Wednesday, January 19, 2011

FDA to Revise Device Rules, but Most are Minor for Now

In a press release today, the FDA announced that it will be making 25 changes this year to its 510(k) medical device clearance program, but will hold off on any major moves until after the release of an Institute of Medicine (IOM) report scheduled for this summer.

The agency's Center for Devices and Radiological Health said it would implement changes including the streamlining of the "de novo" review process for lower-risk devices, more clarity on when medical device manufacturers must submit clinical data in a 510(k) submission, and the creation of a council to improve regulatory science.

Most of the controversial changes to the 510(k) program proposed by the agency last year were temporarily taken off the table until the release of the IOM review slated for this summer.  They include the ability to revoke 510(K) clearances, increased post-market surveillance, and the establishment of a new classification (IIb) for medical devices that would require the submission of clinical evidence.

The agency maintains that the changes (PDF) will be a boon for the process by which the vast majority of medical devices are cleared for the U.S. market, delivering "a smarter medical device program that supports innovation, keeps jobs here at home and brings important, safe and effective technologies to patients quickly," according to a statement by Shuren.

In order to facilitate innovation in medical devices, Shuren said the FDA will:
  • Streamline the review process for innovative, lower-risk products, called the "de novo" process by Sept. 30.
  • Publish guidance for industry to clarify when clinical data should be submitted to increase predictability and transparency on July 31.
  • Develop a network of external experts who can use their knowledge and experience to help the agency address important scientific issues regarding new medical device technologies by Sept. 15.
  • Establish a new Center Science Council of senior FDA experts within the agency’s medical device center to assure more timely and consistent science-based decision making. FDA will publish the charter for the council its website on March 31. The agency plans to publish initial results of a 510(k) audit by the council on June 15.
To bolster the safety of medical devices, Shuren said the FDA will:
  • Establish a public database of important device information, such as medical device photographs, labeling and summaries of the basis for the FDA’s decision to clear specific devices. The database will be discussed at a public meeting taking place April 7 and 8.
  • Require a brief description of scientific information regarding the safety and effectiveness known to the manufacturer for select higher-risk devices on a case-by-case basis through device-specific guidance.

Thursday, January 6, 2011

President signs food safety legislation

President Obama signed into law Tuesday legislation that represents the first major overhaul of the nation's food-safety infrastructure since 1938.

The Food Safety Modernization Act moves the FDA away from its previous role of responding to adulterated food to a more modern one of requiring companies to stop contamination before it happens by looking for the places where things can go wrong and fixing them.

The Act also allows the agency to issue mandatory recalls and hire more food-safety inspectors.

The FDA will need to draft regulations to enforce the new law.

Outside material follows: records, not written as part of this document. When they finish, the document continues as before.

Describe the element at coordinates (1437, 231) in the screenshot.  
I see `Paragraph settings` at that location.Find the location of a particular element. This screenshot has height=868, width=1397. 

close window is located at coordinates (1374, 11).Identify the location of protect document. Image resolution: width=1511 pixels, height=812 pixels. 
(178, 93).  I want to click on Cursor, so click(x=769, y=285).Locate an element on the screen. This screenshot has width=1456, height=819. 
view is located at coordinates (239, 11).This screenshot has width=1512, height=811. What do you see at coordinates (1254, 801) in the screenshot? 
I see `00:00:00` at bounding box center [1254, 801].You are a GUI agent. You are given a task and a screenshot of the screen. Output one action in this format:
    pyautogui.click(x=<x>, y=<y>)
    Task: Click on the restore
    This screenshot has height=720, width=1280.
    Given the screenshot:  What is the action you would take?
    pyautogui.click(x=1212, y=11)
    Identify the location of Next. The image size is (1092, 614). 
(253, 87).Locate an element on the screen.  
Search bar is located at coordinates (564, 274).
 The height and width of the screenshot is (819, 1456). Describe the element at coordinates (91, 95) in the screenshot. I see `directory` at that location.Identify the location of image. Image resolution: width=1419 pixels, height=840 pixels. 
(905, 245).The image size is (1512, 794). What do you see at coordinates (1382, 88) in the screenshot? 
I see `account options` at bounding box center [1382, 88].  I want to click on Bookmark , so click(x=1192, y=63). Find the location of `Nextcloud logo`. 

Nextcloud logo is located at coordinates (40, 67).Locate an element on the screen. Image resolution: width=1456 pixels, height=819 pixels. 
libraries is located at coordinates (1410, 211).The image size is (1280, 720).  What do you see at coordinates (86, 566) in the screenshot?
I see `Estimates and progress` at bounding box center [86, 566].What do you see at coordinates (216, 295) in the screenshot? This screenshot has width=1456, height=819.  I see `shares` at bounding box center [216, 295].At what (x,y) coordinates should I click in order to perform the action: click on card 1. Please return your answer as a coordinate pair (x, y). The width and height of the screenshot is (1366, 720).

Some of the changes the Act puts into place:

Before Now
Surveillance Under the FDA's original statute from 1938, the focus was on responding to adulterated food once it was discovered. Under the new rules, the FDA's focus shifts to stopping outbreaks before they start, by requiring farmers to address places in production where contamination might occur and to require processors to implement written food-safety plans.
Enforcement The FDA couldn't force a company to recall tainted food; it could only seek a voluntary recall. When needed, the FDA can order the recall of tainted food.
Specific targets The FDA had to treat all foods the same, despite the fact that some are more likely to become contaminated than others. FDA can develop regulations that focus on the highest-risk foods, including fruits, vegetables and imports.
Inspections The FDA was able to inspect fewer than 20% of domestic food facilities and 1% of foreign food imports. More than half of food facilities have gone five or more years without a federal inspection, according to a 2010 report from the Health and Human Services inspector general. The FDA will be able to hire 2,500 more field safety inspectors and food-safety experts by 2014 and increase substantially domestic and foreign inspections. The riskiest domestic facilities will be inspected every three years, beginning in 2015.
Records checks For most plants, when the FDA conducted an inspection, it could only require a spot check of what was happening that day. The FDA will have access to the food-safety plan, records and test results that are linked to the safety plan.
Exemptions Big and small farms and producers were treated the same under the statute. Farmers who primarily sell to farmers' markets or to restaurants, and who sell less than $500,000 a year, don't have to follow the new regulations.